> **Excerpt to read**:
Gary Simmons. Lineup, 1993. Screen print with gold-plated basketball shoes.114 × 216 × 18 in. Whitney Museum of American Art, New York; purchase, with funds from the Brown Foundation, Inc., 93.65a-p. © Gary Simmons. Photo: Ron Amstutz

The works in this gallery allude to racial exploitation within the sports industry and mass media. While Black individuals are often at the center of sports and media spectacles, by removing these figures from the scenes, Simmons points out the ways that the individuality of these people are erased and replaced by racial stereotypes. 

These objects, shown without their human counterparts, ask the visitor to fill in the empty spaces with their imaginations. The only clues Simmons offers are embedded in the objects themselves. In the case of Lineup, empty gold-plated sneakers stand atop a winner’s podium with a police lineup as their background. The shoes are of recognizable brands such as Nike, Reebok, Adidas, and Puma, forcing us to imagine the people who might be wearing them and why. Simmons connects these sneakers to the perception of Black youth, especially those whose style of dress might include shoes like these, as being seen as violent or criminal.

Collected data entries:
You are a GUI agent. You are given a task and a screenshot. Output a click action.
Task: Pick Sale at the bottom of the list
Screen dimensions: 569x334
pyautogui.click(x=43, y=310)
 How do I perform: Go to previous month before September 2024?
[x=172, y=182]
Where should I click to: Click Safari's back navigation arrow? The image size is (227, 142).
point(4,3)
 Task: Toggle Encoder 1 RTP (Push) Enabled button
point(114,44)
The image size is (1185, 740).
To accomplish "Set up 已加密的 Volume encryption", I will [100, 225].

--

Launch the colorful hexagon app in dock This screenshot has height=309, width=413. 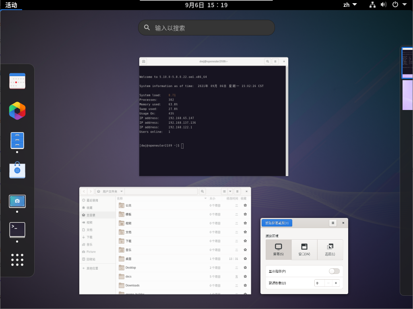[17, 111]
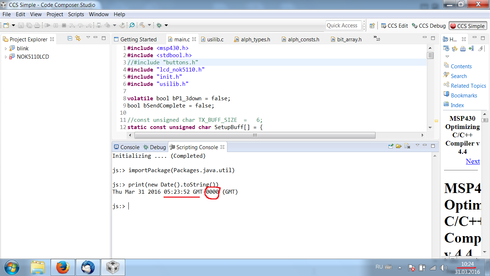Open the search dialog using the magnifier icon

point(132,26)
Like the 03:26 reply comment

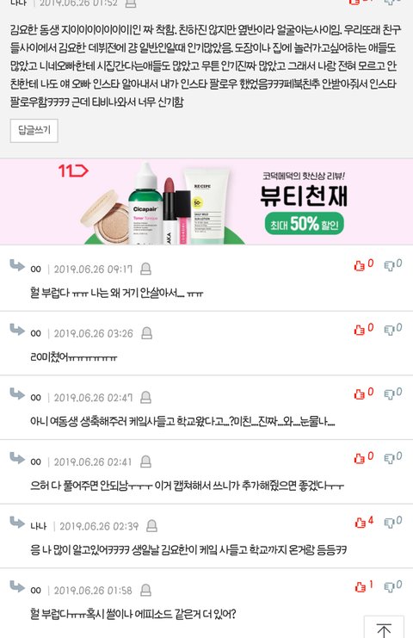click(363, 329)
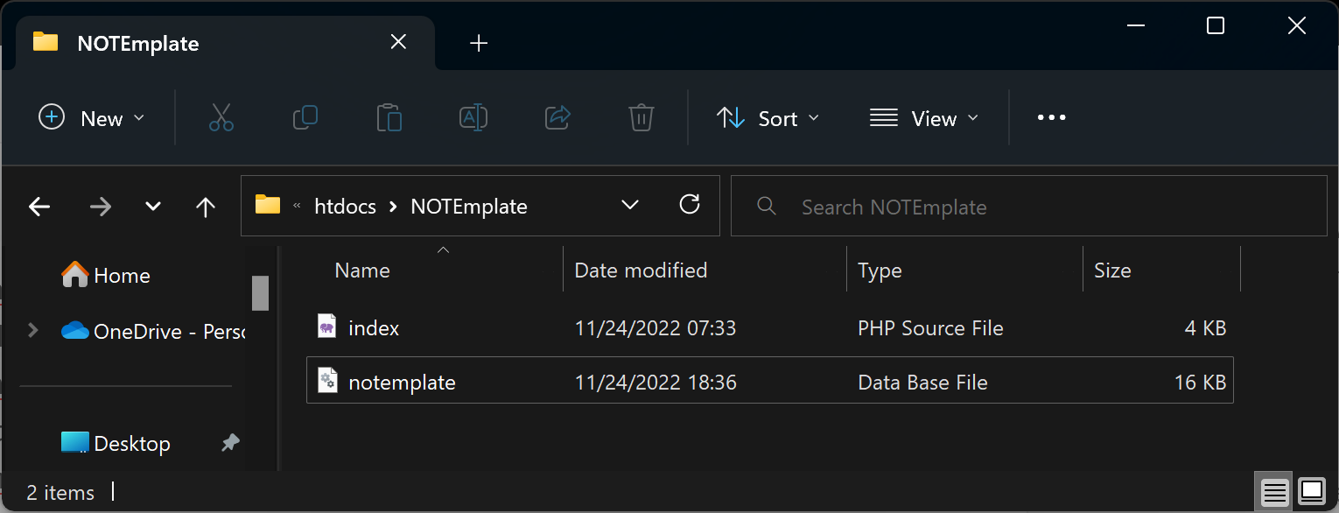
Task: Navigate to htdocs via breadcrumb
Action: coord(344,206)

> **Direction**: Decide whether each statement agrees with the gallery text on Gary Simmons, answering yes or no and quoting the exact words of the text that settle it: (a) Lineup combines a screen print with gold-plated basketball shoes. (b) In Lineup, the sneakers stand atop a winner's podium set against a police lineup. (c) The shoes in Lineup come from no identifiable brand. Nothing in the records matters for this work.

> **Reply to the exercise**:
(a) Yes: "Screen print with gold-plated basketball shoes."
(b) Yes: "empty gold-plated sneakers stand atop a winner’s podium with a police lineup as their background."
(c) No: "The shoes are of recognizable brands such as Nike, Reebok, Adidas, and Puma."